Unfortunately there’s no Lua support yet, and I didn’t bother checking if it is somehow extensible. But it looks like one of those editors that may be worth checking again in about a year from now.
IndeEd (terrible name because it’s extremely difficult to find with google) was developed as a Lua text editor specifically for Corona SDK.
I have no idea if it is extensible though. If I were a Corona user, I might like it. Although I would submit a bug report first thing: the text size is too large and the font is ugly, with no apparent way to change that.
The Fail List
These are text editors which have at least one major defect which seriously compromises its usefulness.

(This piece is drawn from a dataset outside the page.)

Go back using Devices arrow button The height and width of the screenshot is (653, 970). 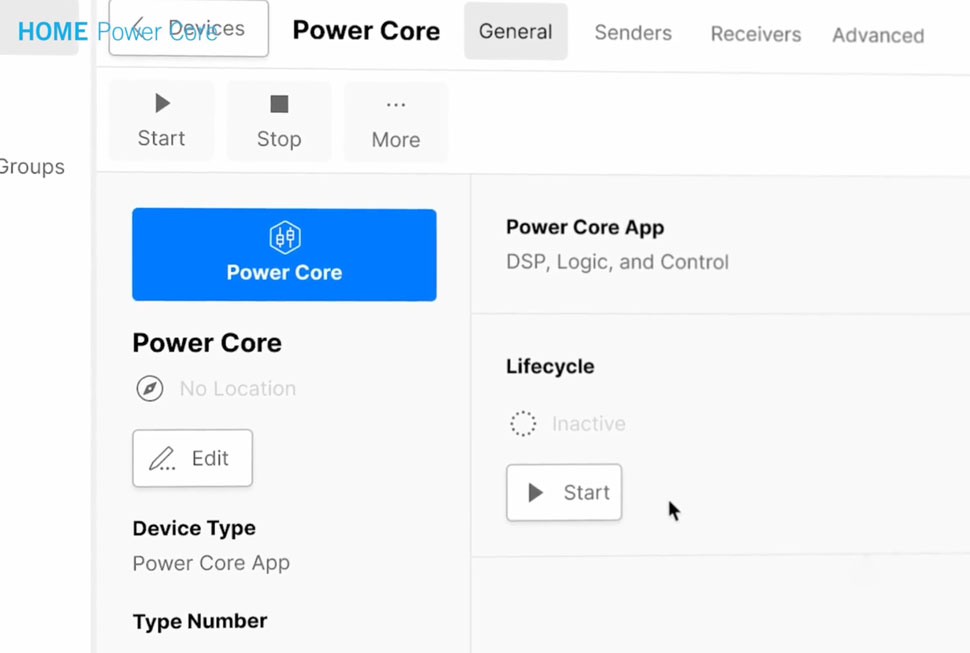click(189, 28)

You have to press ESC to get a suggestion printed inline. If you don’t like the suggestion, you hit ESC again. And again. And again. Until you get the suggestion you wanted. I have one word for that: terrible! No wait, make that two: terribly ridiculous! Sorry TextMate, you have completely missed the point of autocompletion.
Why is this so bad? Because you have to memorize the sequence for each completion. Let’s assume you want to autocomplete newSprite after typing new. You have to cycle through newImage, newLabel and newPhysics first, thus pressing ESC 4 times to get what you wanted. Suppose one time you type just ne, suddenly you get suggestions like negateOption and nestedHawkFlock in between, totally screwing up what you memorized. In that case it is touch and go. And that’s worse than actually typing it out.

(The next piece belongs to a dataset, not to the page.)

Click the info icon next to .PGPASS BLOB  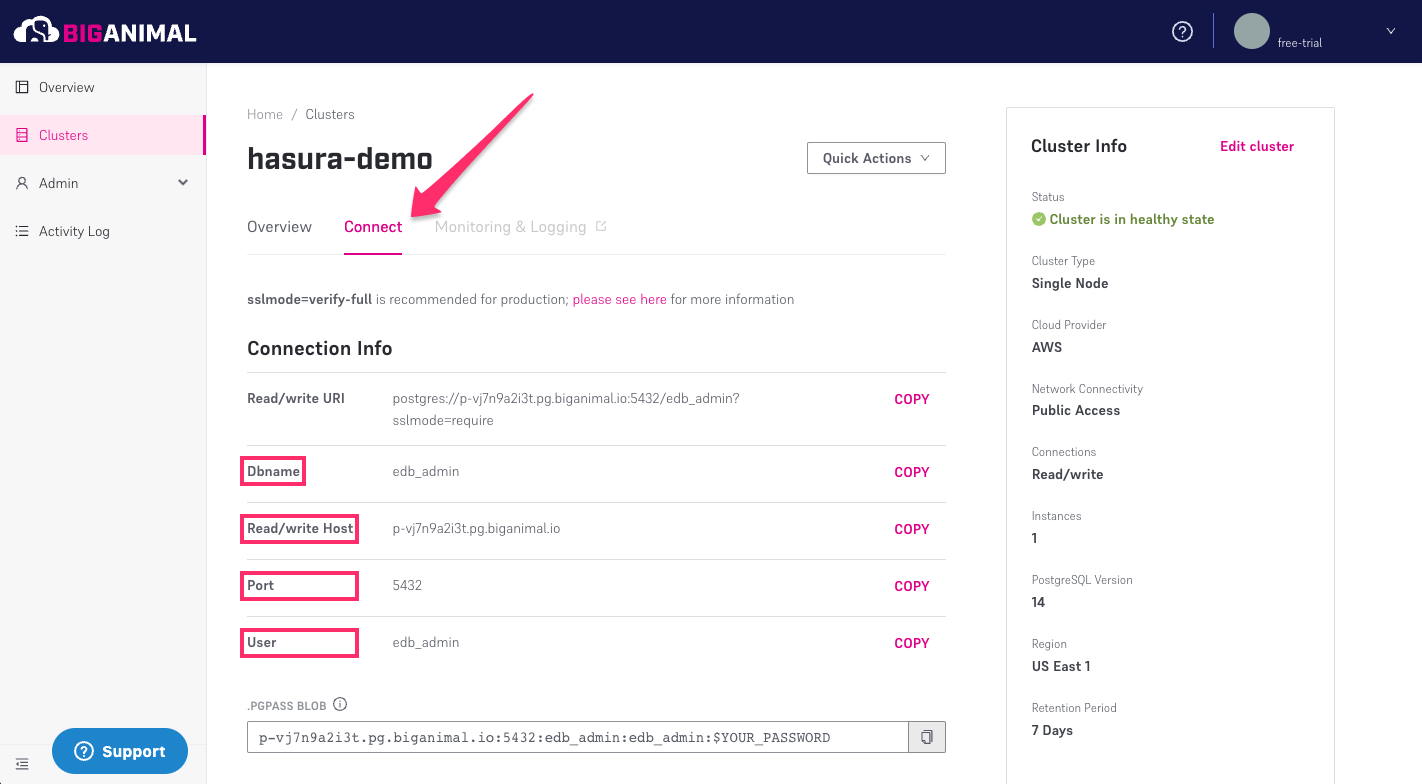click(340, 704)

Worse, the same thing will happen whenever the underlying API adds, renames or removes functions or members. This sort of code completion can make you more productive if the API is stable and you’re good at memorizing sequences. Otherwise I imagine it’s going to be more frustrating than helpful.
TextMate also doesn’t know about Lua. You can apparently install a Lua bundle but after realizing the autocomplete disaster I didn’t even bother trying.

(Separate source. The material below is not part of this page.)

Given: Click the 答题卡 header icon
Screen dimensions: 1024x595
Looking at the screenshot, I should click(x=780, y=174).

I would be ok with that if it were free, but TextMate costs about $52 and for that price I expect autocomplete that doesn’t treat me like a button-pusher. Besides that it’s probably a good and reasonable text editor, but multi-ESC-code-guesspletion is just so appalling to me that it went straight to my fail list.
So Smultron decided to go commercial. At $5 it’s still low cost, and it’s a major version increment plus one – so why not give it a spin?
Simple: Smultron 3 is better AND free. Most customer reviews on the App Store agree that Smultron 4 is a step backwards. It’s not as intuitive to use, in particular working with multiple windows is painful. Why, oh why?
Well, give it some time maybe but for now, there’s just not a single reason to upgrade to the commercial version. It’s on my fail list because if you have a perfectly good text editor and you want to make it better and commercialize it, you better make damn sure it actually is better than the free version.
At the very least I would expect it to be on equal terms, and not fundamentally change the way the user works with the documents just because it’s the new hip thing to have and looks modern. Leave such changes to Microsoft.
In the End
One thing became clear: if you want autocomplete, you better be prepared to pay for it. With the exception of Komodo Edit, all text editors with autocomplete are commercial or just too specialized (IndeEd). Sadly, the free Komodo Edit lacks autocomplete support specifically for Lua.
If you’re a fan of dark background with light text, do have a look at Sublime Text 2. I’m also impressed by their regular expression code snippet format JSON-style. For everyone else it looks like there’s hardly a way around BBEdit. It certainly seems to be closest to being “the ultimate text editing tool for Mac OS X”, and it’s no more expensive than the rest of the field.
Finally, I know I promised last time to extend the Cocos2D Webcam Viewer with asynchronous file transfers. This was the first time I promised to write about something in particular in two weeks, and then I don’t deliver on that promise because I wanted to write this post while my impressions on the text editors were still fresh, and there were quite a few people interested in hearing about my findings. Still I feel bad, but I’ll deliver it in 2 weeks. I promise!